Lived in a three story townhouse with kitchen and sitting room on the same floor when ds was a baby with no problems at all. Moved to a place with daytime rooms on different levels later on and it is really awkward from toddlerhood until they are old enough to be unsupervised (and I only had one to worry about).

At least with a baby you can carry them downstairs or up very easily. Oh, and even now he's about to turn 7, it's still irritating when I have to persuade him to come downstairs for meals and he's busy upstairs playing or watching TV.

edam · 04/07/2010 12:03

Oh, and ds's bedroom is on the top floor, so we had to use a baby monitor for ages as we just wouldn't have heard him if he needed us after bedtime if we were on the ground floor.
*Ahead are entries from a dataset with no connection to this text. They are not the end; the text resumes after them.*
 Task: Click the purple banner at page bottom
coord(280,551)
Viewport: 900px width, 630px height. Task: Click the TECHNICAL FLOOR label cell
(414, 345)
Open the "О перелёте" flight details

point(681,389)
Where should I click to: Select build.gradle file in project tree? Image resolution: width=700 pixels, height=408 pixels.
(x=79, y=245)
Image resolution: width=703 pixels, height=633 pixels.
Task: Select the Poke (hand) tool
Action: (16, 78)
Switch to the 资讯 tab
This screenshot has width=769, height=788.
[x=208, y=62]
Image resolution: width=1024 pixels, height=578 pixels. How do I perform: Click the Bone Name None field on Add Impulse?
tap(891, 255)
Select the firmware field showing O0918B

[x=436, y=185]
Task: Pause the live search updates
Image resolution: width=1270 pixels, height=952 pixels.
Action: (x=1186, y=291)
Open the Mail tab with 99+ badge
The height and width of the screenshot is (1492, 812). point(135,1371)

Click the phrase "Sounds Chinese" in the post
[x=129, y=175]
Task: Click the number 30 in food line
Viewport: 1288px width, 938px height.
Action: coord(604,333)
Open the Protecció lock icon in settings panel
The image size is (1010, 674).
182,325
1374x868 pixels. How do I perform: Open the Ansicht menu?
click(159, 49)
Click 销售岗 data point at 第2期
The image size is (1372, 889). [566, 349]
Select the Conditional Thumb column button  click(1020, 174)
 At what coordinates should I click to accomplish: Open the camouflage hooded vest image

ChippyMinton · 04/07/2010 12:06

Take the money and run. Then chat up all the local agents, make it known locally that you are in a proceedable position and see what comes up.

We were in a similar situation last time - sold to first viewing couple, full asking price, high pressure chain behind them, so we agreed to move out. Fortunately SIL offered for us to stay with her whilst we looked. It was amazing how helpful the selling agents became once they knew we had sold our own house and were going into storage. They were falling over themselves to give us first viewings. We ended up buying a house that had been 'sold' for 4 months, the vendors had enough of the buyers dragging their feet, and re-marketed for a quick sale.

skymoo · 04/07/2010 12:13

out of interest does anyone know how much it costs to put a container load into storage?

teta · 04/07/2010 12:39

We were paying £85 a month for storage in the midlands.

zandy · 04/07/2010 13:30

Thats a good price, teta. We have been quoted £25 a week for a 6x4 space!

skymoo · 04/07/2010 13:34

Thanks teta, is that like a 30 or 40 foot container lorry thing? That's kind of what I meant, but didn't make clear rolly eyes

skymoo · 04/07/2010 13:35

oops I meant rolly eyes as in the emoticom, not calling you names, honest!

ReshapeWhileDamp · 04/07/2010 14:46

Thanks for all of this - I'm feeling a bit more relaxed now!

cathbath - good luck with the move! It really takes you aback when someone actually says 'yes, I really would like to buy your house' so soon, doesn't it? I do want to move, but still can't quite believe that someone wants this house so soon - not that there's anything wrong with it. Still.

I don't want to feel rushed into buying the wrong place, and am having to convince DH that renting is an option (I really hate the idea myself, since apart from anything else, it may well be where I end up giving birth and I probably won't feel 'nested' there).

Edam - the townhouse has, on the ground floor, a large kitchen (ie, large enough for a good-sized dining table), a study, a bathroom (which I'll make into a utility room with a loo) and a converted garage off the kitchen that is a 'family room' - I would make this our downstairs living room and have toys mostly down there. On the first floor is a large living room and a bedroom and then the bathroom and two more bedrooms are over that.

I'm still really undecided about living in a multilevel house - I probably underestimate how often I pop into the kitchen during the day, even when I think I'm having a lazy day in the living room with DS! Do we really want to be stuck downstairs for most of the day? DS is very good with stairs, though. But then it'll start again with his sibling. Still, it's only a phase, I suppose...

Skymoo - we're paying £100 a month on ours, but no VAT or extras (some companies sting you for extras like padlock hire and insurance). It's a standard container, I think it's 20' by 8'. About garage size, anyway. We're in the SE.

OP posts:
ThingOne · 04/07/2010 15:03

Rent! It'll cost you far more in the long run if you buy the "wrong" house. If you're planning to buy a 4 bed house, presumably you don't want to move again, so it's worth waiting until you find the place you want. Remember you have NO maintenance costs when you are renting!